Robert C Kaplan *, Aileen P McGinn *, Michael N Pollak , Lewis Kuller , Howard D Strickler *, Thomas E Rohan *, Anne R Cappola §, XiaoNan Xue *, Bruce M Psaty
PMCID: PMC3286655  NIHMSID: NIHMS54328  PMID: 18513511

Abstract

Background

Low insulin-like growth factor–1 (IGF-I) may influence the development of age-related cardiovascular diseases including congestive heart failure (CHF).

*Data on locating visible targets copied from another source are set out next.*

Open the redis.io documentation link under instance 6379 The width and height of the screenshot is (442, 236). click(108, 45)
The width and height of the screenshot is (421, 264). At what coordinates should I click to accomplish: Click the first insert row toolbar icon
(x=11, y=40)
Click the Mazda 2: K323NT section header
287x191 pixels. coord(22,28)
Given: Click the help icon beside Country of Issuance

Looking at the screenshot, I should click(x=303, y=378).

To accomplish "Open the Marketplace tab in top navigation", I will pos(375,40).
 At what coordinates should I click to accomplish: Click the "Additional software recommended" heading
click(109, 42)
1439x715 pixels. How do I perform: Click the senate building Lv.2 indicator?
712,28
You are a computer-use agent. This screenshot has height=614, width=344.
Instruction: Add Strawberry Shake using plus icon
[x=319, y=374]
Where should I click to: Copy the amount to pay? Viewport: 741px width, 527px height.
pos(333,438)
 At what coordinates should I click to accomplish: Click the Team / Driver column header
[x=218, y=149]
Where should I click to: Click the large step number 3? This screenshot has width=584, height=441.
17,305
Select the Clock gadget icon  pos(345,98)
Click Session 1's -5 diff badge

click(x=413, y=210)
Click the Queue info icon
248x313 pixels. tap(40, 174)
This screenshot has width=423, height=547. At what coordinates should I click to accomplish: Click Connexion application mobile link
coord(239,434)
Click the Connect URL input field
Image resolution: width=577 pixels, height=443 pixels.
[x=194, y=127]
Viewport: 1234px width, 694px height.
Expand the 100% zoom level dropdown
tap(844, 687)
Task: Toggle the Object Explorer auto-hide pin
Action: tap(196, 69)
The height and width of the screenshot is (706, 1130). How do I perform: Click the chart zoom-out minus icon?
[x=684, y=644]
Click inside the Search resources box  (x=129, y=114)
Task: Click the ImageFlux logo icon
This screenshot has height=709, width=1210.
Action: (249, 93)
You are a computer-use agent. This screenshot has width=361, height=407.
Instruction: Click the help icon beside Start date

Insulin-like growth factor binding protein-1 (IGFBP-1), which increases during catabolic states and inhibits anabolic IGF-I effects, is increased in CHF patients and has been associated prospectively with increased mortality among older adults and myocardial infarction survivors. We investigated the association between fasting plasma levels of IGF-I, IGFBP-1, IGFBP-3, and insulin and risk of incident CHF in the prospective Cardiovascular Health Study (CHS).

Methods

From among 5,888 65+ year-old adults in the Cardiovascular Health Study (CHS), we studied 566 incident CHF cases and 1,072 comparison subjects, after exclusion of underweight individuals (BMI < 18.5 kg/m2) and insulin users. Hazard ratios (HR) with 95% confidence intervals (CIs) for CHF were estimated after adjustment for age, race, gender, hypertension, systolic blood pressure, lipid levels, left ventricular hypertrophy, coronary disease, C-reactive protein, health status, diabetes, and BMI.

Results

High baseline IGFBP-1 level was a significant predictor of CHF, independent of established CHF risk factors and inflammation markers. The HR per SD of IGFBP-1 was 1.22 (95% CI=1.07–1.39, p < 0.01). Relative to the lowest IGFBP-1 tertile, the HR was 1.29 (95% CI=0.96–1.74, p=0.09) for the second IGFBP-1 tertile and 1.47 (95% CI=1.06–2.04; p=0.02) for the highest IGFBP-1 tertile (tertile cutpoints 19.5 and 35.8 ng/ml). Total IGF-I, IGFBP-3, or insulin levels had no association with CHF after adjustment for CHF risk factors.

Conclusions

High circulating IGFBP-1 may be a CHF risk factor among older adults.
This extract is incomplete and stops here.